§ **Exercise**
Set down, exactly and with nothing added, the lines running from the one that holds "You are a GUI" to the final line of the records. Pictures stay out of the copy.

((

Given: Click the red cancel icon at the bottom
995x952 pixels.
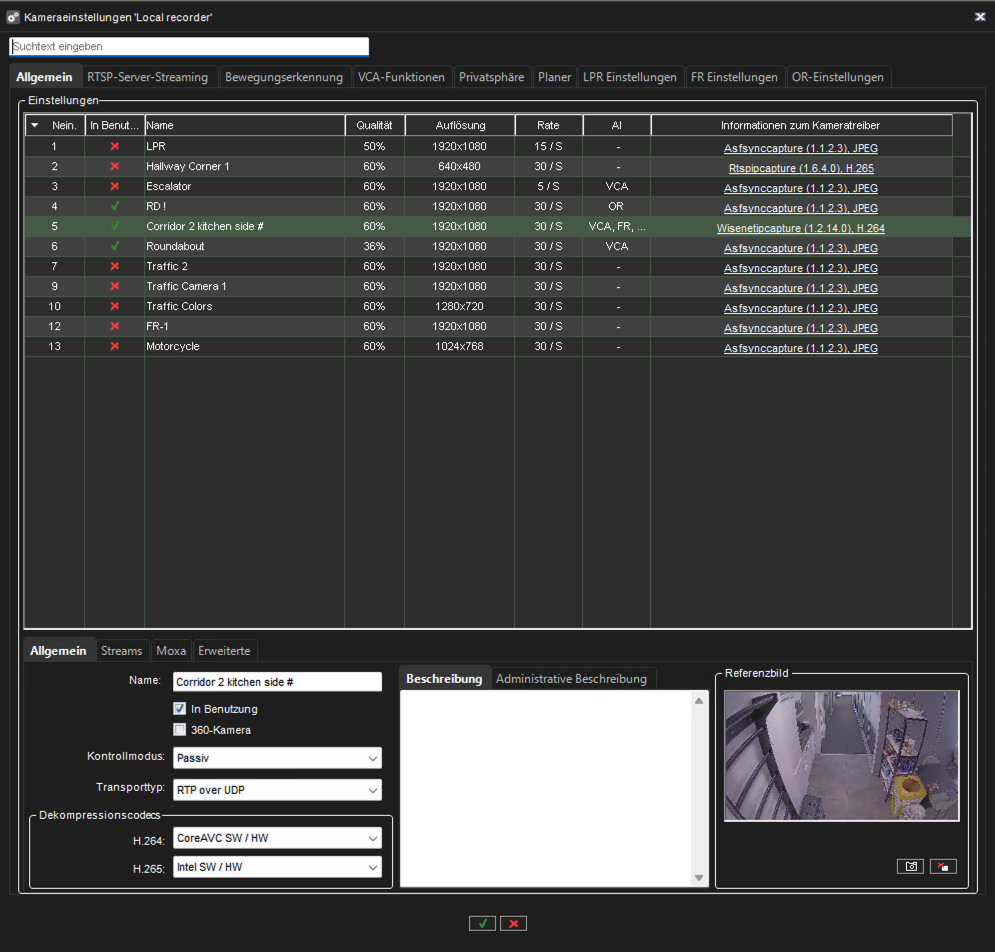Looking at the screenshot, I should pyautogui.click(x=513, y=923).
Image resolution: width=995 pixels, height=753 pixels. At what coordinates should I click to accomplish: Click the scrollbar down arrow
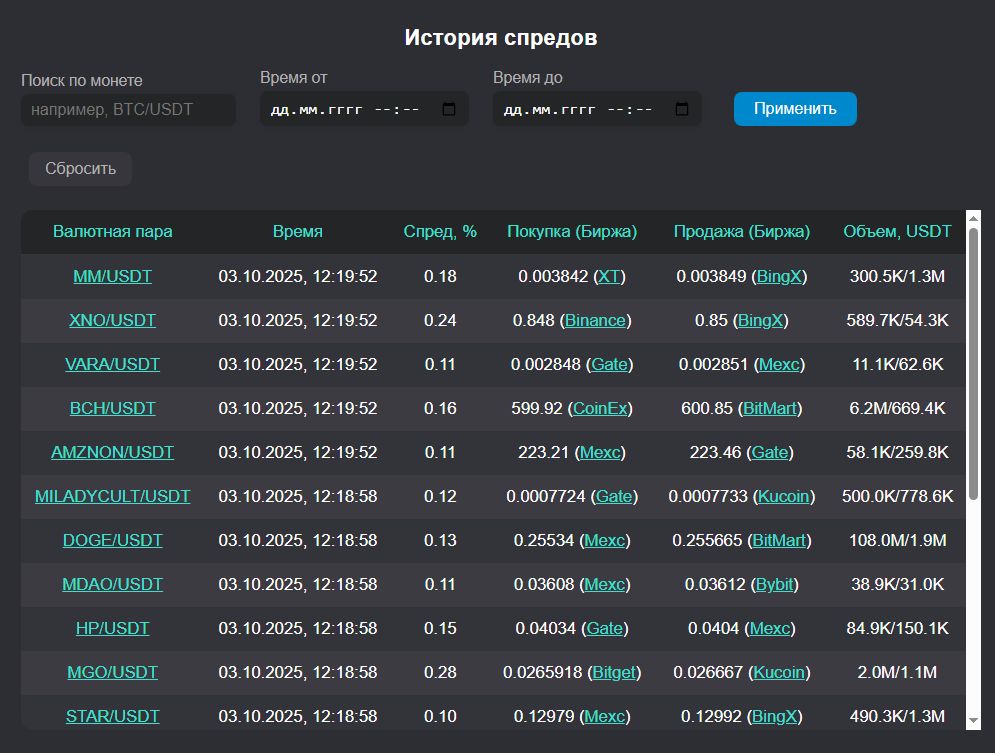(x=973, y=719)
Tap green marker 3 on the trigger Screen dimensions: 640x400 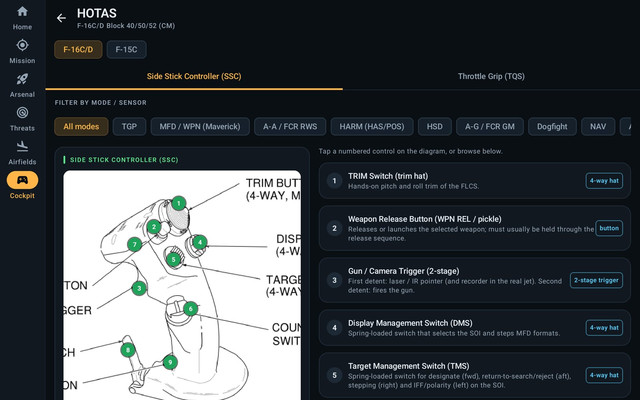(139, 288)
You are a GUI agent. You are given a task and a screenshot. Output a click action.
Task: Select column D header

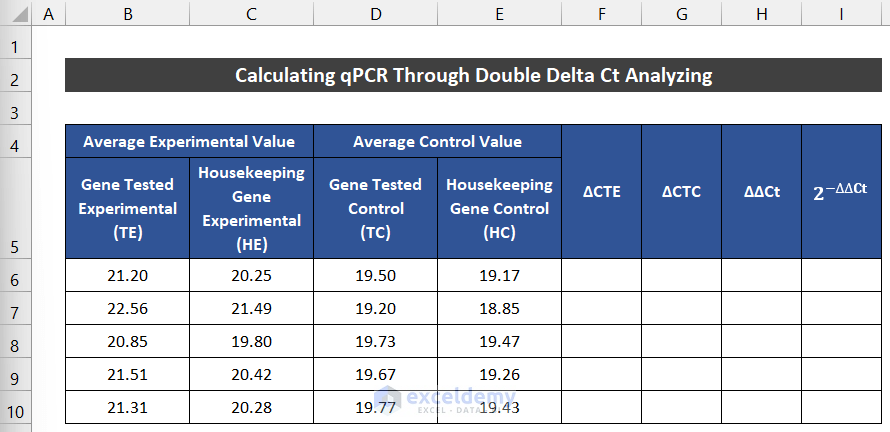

))

§ **Answer area**
You are a GUI agent. You are given a task and a screenshot. Output a click action.
Task: Select column D header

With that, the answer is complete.